> [Exercise goal] Nothing but an exact copy of the data should be output.

> [The data]
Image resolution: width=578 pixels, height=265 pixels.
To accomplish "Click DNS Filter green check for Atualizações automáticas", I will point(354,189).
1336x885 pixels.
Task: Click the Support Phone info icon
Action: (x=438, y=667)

> [Final answer]
Image resolution: width=578 pixels, height=265 pixels.
To accomplish "Click DNS Filter green check for Atualizações automáticas", I will point(354,189).
1336x885 pixels.
Task: Click the Support Phone info icon
Action: (x=438, y=667)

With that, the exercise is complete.